With fidgety stars corralled into the Kodak Theater for nearly four hours of Church of Hollywood sermonizing, it's no wonder that the Governor's Ball, the first and most stately of all the post-Oscars soirées, is invariably a successful event. It allows winners, also-rans, and Oscar-shaped agents alike to mingle in a fantasy-like setting, occasionally snapping retractable tongues far enough to catch a cherry-flavored bubble floating their way. (We're not even joking—watch that Making Of the Governor's Ball Desserts featurette, sure to be one of the highlights of the 2008 Oscars DVD extras.) The LAT was lucky enough to be seated at the Michael Clayton table, where Jelly Bean Clooney (not the swing-era jazz titan, but The Last Movie Star) was realistic about his poor showing:
After the subdued night in the Eastman Room, the ball delivered a frenetic, classy-as-Hollywood-can-be excitement. The music was by the charming Pink Martini. The food was an excellent steak by Hollywood's royal chef, Wolfgang Puck. [...]

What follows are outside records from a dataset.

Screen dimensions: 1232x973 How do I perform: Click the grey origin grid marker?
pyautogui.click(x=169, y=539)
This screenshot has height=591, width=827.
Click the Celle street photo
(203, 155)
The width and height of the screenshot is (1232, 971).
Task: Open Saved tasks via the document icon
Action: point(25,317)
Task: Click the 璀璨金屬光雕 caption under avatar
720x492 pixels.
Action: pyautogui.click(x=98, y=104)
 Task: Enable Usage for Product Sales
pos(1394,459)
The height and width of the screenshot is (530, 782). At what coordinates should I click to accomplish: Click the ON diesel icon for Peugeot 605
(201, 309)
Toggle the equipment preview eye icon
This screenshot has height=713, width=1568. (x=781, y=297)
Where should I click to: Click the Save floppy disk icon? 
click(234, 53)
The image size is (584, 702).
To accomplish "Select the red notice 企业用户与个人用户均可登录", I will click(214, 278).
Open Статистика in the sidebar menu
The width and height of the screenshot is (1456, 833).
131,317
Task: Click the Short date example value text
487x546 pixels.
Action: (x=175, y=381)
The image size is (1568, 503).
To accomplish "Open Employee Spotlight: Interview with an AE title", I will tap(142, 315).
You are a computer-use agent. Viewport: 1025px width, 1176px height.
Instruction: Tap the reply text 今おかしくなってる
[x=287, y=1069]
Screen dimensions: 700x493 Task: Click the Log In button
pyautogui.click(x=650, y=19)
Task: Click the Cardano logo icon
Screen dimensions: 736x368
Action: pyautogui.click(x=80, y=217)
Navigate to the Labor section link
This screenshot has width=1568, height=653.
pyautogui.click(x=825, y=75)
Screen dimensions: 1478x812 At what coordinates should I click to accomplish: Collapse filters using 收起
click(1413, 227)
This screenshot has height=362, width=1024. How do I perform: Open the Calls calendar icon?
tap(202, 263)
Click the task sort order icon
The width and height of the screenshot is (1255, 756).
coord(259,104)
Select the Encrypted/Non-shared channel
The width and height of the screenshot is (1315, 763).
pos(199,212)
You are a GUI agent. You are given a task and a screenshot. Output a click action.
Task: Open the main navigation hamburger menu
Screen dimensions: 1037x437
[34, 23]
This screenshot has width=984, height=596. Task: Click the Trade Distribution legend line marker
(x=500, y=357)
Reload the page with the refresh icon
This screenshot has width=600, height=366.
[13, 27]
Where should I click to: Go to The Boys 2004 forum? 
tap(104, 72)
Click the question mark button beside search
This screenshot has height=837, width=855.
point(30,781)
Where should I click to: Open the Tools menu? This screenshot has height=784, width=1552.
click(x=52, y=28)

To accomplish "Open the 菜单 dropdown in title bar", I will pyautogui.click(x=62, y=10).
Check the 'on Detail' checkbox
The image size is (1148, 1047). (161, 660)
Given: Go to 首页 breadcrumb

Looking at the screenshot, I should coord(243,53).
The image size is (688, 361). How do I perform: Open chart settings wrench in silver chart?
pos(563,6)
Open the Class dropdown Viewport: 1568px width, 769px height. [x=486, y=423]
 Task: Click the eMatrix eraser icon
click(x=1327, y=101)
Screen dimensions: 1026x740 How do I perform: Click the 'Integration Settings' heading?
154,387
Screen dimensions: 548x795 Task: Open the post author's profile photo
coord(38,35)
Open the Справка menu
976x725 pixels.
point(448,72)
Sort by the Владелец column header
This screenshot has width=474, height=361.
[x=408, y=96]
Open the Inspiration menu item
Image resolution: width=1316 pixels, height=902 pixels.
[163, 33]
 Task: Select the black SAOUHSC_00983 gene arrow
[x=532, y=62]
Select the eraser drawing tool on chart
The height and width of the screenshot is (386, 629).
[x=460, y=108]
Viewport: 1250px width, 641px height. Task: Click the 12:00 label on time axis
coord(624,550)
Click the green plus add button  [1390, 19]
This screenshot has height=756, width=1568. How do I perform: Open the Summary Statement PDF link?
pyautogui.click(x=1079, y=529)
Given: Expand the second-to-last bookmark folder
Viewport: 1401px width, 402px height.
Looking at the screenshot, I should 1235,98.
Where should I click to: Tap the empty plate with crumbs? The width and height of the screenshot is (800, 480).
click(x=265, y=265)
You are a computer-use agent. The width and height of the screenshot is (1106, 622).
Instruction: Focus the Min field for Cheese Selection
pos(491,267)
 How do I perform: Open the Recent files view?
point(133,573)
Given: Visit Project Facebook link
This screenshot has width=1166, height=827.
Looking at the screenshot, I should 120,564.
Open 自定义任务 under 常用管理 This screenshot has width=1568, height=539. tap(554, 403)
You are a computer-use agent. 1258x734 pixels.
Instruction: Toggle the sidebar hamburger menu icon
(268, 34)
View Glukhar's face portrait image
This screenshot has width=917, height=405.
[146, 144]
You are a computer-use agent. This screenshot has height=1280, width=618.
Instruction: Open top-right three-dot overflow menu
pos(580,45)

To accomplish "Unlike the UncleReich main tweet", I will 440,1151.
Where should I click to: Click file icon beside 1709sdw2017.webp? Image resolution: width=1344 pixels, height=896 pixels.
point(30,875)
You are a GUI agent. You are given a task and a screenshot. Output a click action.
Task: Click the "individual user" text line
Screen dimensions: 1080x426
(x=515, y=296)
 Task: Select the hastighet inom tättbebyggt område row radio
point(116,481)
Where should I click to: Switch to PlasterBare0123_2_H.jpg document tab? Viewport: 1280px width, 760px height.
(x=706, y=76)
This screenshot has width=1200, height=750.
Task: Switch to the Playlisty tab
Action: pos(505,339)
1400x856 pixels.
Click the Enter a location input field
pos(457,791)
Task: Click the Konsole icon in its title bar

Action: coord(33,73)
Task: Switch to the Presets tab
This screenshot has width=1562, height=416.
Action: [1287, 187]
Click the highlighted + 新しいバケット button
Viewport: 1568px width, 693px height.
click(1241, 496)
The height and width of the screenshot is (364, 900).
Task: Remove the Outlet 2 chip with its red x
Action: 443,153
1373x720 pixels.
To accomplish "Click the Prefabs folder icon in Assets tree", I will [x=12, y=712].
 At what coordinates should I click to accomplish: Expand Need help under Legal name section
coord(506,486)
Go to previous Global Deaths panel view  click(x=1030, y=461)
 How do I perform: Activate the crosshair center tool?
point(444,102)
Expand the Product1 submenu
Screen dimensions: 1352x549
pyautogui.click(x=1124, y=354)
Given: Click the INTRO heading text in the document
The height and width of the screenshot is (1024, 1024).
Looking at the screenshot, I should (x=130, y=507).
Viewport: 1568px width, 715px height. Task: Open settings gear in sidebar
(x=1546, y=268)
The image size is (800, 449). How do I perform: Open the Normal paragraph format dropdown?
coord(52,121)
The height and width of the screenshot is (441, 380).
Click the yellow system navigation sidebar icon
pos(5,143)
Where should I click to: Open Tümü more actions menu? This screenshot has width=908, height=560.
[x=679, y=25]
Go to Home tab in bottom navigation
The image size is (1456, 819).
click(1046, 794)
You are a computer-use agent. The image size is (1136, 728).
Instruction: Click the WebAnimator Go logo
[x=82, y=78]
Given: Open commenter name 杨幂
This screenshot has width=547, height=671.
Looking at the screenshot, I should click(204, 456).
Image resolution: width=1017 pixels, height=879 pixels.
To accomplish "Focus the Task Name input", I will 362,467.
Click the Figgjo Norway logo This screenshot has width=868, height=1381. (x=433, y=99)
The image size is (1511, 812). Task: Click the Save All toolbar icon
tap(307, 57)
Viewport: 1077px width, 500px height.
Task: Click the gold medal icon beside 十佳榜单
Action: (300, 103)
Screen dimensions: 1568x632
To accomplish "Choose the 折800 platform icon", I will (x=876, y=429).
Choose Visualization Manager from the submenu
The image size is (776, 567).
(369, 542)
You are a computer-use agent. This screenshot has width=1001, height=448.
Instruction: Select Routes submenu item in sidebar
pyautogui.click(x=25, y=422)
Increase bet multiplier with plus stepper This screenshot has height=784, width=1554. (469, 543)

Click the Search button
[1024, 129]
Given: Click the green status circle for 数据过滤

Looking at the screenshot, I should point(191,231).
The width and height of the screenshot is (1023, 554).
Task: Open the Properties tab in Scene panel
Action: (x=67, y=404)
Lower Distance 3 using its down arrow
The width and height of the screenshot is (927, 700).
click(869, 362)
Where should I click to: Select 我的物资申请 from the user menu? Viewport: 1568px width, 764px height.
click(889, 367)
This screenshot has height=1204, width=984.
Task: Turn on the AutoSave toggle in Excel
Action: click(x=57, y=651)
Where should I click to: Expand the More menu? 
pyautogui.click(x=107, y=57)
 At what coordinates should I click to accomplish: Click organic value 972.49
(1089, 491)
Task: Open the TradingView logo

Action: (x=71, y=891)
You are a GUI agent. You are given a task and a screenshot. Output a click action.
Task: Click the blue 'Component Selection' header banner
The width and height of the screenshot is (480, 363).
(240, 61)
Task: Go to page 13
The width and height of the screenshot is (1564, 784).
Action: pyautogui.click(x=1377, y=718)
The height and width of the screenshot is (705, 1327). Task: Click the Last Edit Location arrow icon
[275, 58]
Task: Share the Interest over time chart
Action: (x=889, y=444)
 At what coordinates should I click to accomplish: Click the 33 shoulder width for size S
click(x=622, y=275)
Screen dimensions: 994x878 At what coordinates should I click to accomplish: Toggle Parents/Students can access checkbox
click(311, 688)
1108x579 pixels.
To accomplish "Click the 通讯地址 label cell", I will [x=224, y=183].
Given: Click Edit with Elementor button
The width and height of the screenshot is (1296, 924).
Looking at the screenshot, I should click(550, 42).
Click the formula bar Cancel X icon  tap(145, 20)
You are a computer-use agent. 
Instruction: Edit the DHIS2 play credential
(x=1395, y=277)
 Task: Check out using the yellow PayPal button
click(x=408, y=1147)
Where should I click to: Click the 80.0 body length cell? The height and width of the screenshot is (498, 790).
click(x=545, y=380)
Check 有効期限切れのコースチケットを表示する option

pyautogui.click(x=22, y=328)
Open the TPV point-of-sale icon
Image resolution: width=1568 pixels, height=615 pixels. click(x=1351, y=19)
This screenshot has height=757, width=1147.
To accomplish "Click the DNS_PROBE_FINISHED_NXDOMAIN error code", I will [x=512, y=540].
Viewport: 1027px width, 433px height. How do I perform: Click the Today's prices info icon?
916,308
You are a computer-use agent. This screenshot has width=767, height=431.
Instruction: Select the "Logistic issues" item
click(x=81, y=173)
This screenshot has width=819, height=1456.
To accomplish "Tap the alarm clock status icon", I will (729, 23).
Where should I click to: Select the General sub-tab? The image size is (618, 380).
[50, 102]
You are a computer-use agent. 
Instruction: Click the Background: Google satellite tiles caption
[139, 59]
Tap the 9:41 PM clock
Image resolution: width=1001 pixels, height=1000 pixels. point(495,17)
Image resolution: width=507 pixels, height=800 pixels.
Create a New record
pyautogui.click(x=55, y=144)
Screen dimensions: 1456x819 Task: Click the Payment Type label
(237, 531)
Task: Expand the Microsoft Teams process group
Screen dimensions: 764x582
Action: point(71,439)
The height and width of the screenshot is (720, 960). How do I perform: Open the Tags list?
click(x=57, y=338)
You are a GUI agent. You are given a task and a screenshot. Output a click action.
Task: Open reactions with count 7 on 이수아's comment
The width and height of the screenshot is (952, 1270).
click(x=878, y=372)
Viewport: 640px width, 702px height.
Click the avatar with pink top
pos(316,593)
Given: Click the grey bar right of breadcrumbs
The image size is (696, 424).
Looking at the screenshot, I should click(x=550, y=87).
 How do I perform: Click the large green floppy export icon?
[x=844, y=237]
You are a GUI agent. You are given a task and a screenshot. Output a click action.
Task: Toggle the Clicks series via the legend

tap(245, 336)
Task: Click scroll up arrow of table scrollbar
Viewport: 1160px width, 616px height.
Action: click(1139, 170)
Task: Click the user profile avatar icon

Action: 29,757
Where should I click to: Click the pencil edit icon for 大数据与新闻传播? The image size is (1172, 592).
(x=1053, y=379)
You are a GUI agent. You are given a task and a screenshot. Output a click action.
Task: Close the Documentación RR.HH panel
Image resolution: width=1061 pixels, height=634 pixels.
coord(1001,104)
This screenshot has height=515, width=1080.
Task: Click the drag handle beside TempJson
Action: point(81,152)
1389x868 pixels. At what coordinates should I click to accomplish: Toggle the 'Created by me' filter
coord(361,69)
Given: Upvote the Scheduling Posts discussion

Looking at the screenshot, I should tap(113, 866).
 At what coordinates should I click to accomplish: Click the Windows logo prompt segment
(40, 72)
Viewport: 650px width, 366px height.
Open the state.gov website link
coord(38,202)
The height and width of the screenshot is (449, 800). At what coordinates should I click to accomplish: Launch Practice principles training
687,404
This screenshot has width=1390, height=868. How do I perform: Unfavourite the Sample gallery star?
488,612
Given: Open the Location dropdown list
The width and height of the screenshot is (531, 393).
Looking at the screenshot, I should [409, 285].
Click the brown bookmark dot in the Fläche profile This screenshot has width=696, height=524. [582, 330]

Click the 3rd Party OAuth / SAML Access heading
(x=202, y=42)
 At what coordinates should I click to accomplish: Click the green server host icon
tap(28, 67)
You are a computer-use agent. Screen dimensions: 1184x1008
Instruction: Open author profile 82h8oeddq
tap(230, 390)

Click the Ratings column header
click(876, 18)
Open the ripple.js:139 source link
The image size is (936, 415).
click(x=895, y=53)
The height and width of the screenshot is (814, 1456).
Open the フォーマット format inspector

Michael Clayton himself, George Clooney, soon drops over and shouts to the group: "You know what this is!? This is the losers table! Look at me! You know what I am? I am a loo-ser! All night long everyone who comes up me makes this face," he says, mimicking the hangdog expression he's been getting. The table laughs, and whatever the group might be feeling inside, it appears in fine and cheery spirits to its dinner guest.
The joke, of course, is that Clooney, despite having failed to come away with another Swardstrom statuette, is as far as from a "loo-ser" as one can possibly conceive. Besides having single-handedly restored Old Glamour to a Hollywood that has all but lost its way—to say nothing of being Mr. August in the U.N.'s 2008 12 Hunks With Heart Calendar—George is also the man who managed to locate the source of that infernal beeping at Joel Stein's house. No, Mr. Clooney: You, sir, are no loo-ser. You sir, are a King Among Nominees.